=== PROMPT ===
Transcribe the listing below only from the line with "The width and height of the screenshot is (1281, 454)." up to and including the line with "Given: Switch to the Dotação tab".

=== PROVIDED DATA ===

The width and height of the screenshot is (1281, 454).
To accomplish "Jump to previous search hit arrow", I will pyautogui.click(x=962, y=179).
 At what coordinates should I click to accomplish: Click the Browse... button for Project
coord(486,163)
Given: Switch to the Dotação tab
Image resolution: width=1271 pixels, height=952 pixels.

--

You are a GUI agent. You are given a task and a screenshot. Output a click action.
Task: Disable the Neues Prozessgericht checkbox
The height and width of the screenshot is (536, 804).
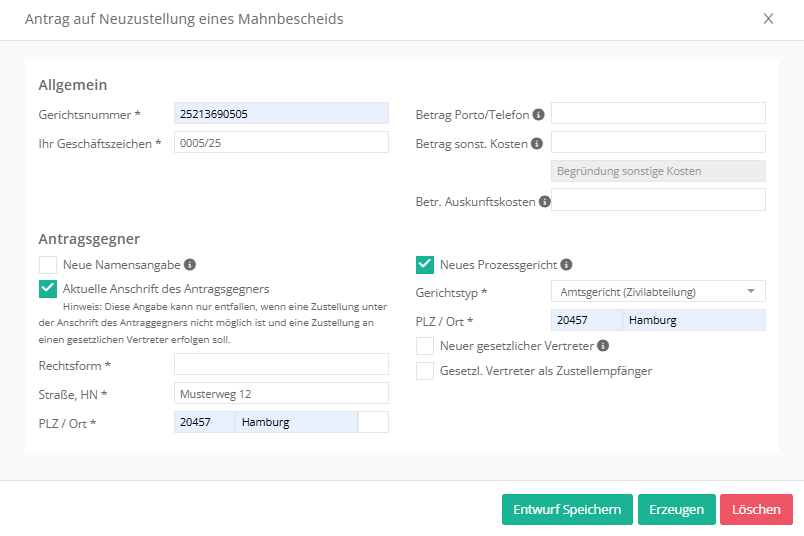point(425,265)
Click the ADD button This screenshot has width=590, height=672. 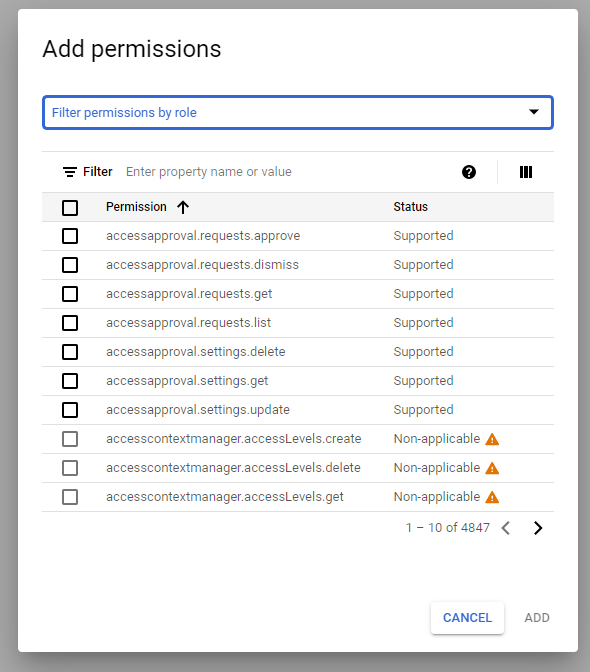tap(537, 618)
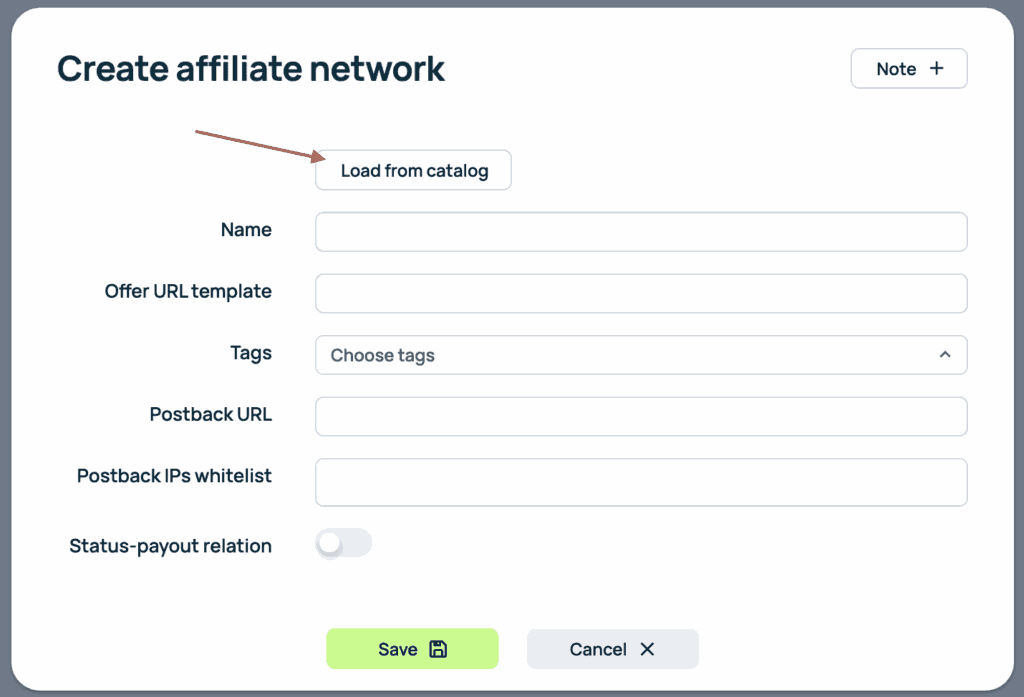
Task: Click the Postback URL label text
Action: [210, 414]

==

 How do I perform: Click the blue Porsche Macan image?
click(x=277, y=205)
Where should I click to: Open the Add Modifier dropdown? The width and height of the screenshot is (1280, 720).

=== SOLUTION ===
The width and height of the screenshot is (1281, 454).
To accomplish "Jump to previous search hit arrow", I will pyautogui.click(x=962, y=179).
 At what coordinates should I click to accomplish: Click the Browse... button for Project
coord(486,163)
Given: Switch to the Dotação tab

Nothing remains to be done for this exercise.